Please click here to download the ESR Review, no. 3, 2013, in which Professor Ray’s article appears:
Robertson Comments on Local Attempts to Ban Hydraulic Fracturing in Crain’s Cleveland Business’ Shale Report Blogs
C|M|LAW Professor and Associate Dean Heidi Gorovitz Robertson, who holds a joint appointment at the Levin College of Urban Affairs, posted Support for Fracking Seems to be Fueled by Gas, on November 15,2013, in Crain’s Cleveland Business’ Energy Report. In this blog post, Robertson notes that ballot initiatives seeking to ban the use of the hydraulic fracturing technology were up for a vote in several jurisdictions, most visibly in Ohio and Colorado.
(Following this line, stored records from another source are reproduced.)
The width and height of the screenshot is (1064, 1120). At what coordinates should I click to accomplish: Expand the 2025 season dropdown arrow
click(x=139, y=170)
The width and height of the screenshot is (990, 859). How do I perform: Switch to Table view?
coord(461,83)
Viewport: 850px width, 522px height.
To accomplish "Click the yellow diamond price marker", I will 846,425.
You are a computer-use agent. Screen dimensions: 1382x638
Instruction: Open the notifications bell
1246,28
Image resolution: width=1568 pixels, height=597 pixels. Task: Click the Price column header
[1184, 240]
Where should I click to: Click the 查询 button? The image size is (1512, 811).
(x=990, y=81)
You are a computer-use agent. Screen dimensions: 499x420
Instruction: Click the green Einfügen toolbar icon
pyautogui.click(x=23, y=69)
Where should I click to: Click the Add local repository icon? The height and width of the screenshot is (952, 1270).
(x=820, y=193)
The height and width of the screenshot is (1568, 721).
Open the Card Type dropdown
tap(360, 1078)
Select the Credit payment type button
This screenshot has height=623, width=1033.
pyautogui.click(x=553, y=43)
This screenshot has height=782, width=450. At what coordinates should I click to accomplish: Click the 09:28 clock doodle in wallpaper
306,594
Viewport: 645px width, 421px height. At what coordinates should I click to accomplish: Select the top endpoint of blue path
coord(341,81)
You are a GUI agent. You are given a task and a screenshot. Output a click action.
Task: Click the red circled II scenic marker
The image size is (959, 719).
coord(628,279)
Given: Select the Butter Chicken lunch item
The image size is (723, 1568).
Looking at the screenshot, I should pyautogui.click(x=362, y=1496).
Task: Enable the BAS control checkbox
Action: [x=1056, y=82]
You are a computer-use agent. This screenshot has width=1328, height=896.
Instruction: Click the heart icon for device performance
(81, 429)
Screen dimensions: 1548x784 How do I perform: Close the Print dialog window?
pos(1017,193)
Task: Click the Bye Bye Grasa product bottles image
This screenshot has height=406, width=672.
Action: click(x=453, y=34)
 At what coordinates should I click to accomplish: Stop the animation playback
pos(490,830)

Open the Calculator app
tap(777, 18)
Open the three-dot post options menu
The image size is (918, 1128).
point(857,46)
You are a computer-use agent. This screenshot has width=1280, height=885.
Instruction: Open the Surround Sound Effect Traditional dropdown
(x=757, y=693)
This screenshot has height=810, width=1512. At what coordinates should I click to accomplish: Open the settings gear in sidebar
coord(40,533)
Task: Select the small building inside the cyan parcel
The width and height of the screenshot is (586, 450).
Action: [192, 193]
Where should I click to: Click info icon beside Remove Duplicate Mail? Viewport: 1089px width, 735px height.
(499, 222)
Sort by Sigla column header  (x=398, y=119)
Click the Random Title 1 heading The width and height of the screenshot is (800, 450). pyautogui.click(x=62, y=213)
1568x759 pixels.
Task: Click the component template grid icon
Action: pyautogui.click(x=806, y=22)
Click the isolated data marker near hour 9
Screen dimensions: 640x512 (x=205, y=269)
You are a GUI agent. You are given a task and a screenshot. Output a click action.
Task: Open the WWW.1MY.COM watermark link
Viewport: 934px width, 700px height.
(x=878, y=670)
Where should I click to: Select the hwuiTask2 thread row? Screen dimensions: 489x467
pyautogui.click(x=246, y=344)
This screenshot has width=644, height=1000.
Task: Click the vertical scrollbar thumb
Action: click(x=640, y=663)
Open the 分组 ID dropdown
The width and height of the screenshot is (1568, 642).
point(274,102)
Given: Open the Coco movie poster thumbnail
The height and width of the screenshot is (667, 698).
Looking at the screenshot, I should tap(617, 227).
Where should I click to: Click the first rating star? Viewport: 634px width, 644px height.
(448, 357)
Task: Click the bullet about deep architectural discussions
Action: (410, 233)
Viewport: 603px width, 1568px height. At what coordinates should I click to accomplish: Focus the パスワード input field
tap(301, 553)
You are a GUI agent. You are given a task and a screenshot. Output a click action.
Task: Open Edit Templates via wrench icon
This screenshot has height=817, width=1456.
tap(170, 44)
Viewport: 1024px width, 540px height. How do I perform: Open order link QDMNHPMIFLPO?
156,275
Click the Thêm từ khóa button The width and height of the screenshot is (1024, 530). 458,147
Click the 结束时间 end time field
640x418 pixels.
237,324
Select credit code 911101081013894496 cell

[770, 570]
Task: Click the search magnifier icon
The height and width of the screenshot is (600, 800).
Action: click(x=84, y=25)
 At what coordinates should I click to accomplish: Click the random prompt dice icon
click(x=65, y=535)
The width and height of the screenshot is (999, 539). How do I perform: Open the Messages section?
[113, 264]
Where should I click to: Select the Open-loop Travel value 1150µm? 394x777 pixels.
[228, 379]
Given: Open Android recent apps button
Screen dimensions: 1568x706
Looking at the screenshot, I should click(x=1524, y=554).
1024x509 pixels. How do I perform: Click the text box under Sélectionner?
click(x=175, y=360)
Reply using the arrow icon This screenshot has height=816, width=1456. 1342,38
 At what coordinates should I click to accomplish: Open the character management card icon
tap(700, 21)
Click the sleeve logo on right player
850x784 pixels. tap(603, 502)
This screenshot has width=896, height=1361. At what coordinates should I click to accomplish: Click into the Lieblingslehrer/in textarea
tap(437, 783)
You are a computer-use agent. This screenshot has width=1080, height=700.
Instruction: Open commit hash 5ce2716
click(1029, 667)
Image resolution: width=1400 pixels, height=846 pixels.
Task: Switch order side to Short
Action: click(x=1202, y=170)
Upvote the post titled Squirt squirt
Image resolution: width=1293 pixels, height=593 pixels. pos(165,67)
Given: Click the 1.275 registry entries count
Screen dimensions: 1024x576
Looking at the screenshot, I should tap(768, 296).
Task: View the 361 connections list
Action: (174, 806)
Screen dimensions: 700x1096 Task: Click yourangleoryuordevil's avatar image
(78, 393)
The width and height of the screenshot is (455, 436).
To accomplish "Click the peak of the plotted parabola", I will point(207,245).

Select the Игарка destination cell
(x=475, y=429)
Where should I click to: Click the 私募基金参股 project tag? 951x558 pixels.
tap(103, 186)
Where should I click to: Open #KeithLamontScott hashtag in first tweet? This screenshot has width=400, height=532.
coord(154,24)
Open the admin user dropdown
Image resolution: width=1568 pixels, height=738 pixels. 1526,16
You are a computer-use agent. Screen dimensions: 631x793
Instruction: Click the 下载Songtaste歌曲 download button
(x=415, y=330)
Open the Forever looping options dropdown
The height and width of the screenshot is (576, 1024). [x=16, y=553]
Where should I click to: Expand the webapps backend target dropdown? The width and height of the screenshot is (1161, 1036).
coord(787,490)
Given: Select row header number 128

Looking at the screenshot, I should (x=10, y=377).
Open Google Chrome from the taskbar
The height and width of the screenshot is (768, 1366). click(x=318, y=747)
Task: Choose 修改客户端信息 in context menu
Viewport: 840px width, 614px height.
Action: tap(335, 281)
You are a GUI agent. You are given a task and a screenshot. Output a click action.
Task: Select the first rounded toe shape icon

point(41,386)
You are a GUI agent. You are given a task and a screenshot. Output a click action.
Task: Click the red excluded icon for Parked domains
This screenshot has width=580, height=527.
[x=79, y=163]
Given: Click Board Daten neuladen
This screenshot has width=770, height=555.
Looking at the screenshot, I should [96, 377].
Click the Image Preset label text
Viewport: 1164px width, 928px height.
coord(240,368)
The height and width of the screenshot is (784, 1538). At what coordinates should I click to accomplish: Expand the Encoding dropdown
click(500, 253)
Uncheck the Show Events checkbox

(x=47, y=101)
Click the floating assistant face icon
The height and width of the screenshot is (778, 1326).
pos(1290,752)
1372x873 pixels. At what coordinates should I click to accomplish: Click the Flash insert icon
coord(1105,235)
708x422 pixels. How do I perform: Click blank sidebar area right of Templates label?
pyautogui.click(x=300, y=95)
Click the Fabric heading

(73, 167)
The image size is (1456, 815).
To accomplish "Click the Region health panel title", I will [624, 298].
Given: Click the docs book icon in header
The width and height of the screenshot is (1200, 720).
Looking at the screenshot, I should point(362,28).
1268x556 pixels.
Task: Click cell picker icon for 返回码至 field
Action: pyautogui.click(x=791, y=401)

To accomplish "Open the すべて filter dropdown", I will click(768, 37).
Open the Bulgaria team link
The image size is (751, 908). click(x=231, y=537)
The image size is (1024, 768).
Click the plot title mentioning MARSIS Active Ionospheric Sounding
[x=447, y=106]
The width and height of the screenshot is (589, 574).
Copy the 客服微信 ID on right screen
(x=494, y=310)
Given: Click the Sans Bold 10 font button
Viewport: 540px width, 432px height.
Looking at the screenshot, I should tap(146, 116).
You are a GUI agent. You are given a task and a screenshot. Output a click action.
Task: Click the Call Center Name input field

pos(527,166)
She commented that although the attempts to ban the technology met with varying degrees of success, the attempts seemed primarily to succeed in jurisdictions where the technology was not really at issue — that is, no drilling permits had been requested. In contract, in areas that were already active in the exploration or drilling process, the bans mostly failed.
To read more, see:
http://www.crainscleveland.com/article/20131115/BLOGS05/131119907/-1/blogs05
Sagers Speaks About Airline Merger on NPR’s On Point with Tom Ashbrook
C|M|Law’s James A. Thomas Distinguished Professor of Law Chris Sagers, who was quoted last week on the issue in the Wall Street Journal [http://online.wsj.com/news/article_email/SB10001424052702303559504579196173938040380-lMyQjAxMTAzMDEwMzExNDMyWj] and in the New York Times [http://www.nytimes.com/2013/11/16/business/baffling-about-face-in-american-us-airways-merger.html?pagewanted=2&_r=0&ref=commonsense], appeared on National Public Radio today to talk about the pending merger of U.S. Airways and American Airlines. Sagers appeared on the program “On Point with Tom Ashbrook,” a production of WBUR in Boston that is distributed on public radio in 260 American cities. He discussed the settlement of federal challenge to the merger, whether the terms of settlement would likely achieve desirable goals, and what may have motivated the agency to settle.
An audio-file of the program can be heard here:
http://onpoint.wbur.org/2013/11/18/us-airways-american-airlines-merger-justice-department
Sagers Quoted in New York Times on Airline Merger
C|M|LAW’s James A. Thomas Distinguished Professor of Law Chris Sagers was quoted in Saturday’s New York Times, in James Stewart’s “Common Sense” column, entitled Baffling About-Face in American-US Airways Merger. The article concerned the settlement of a federal challenge to the merger of U.S. Airways and American Airlines.
“The settlement is hard to square with the original complaint, ” said Christopher L. Sagers, an antitrust professor at Cleveland-Marshall College of Law.
He testified in Congress last March about the potential harm to consumers if the merger went ahead. “I have a lot of respect for the people in the antitrust division,” he said this week, “But I’m perplexed, and so are a lot of other people. I’m afraid the merger is likely to result in some real consumer harm.”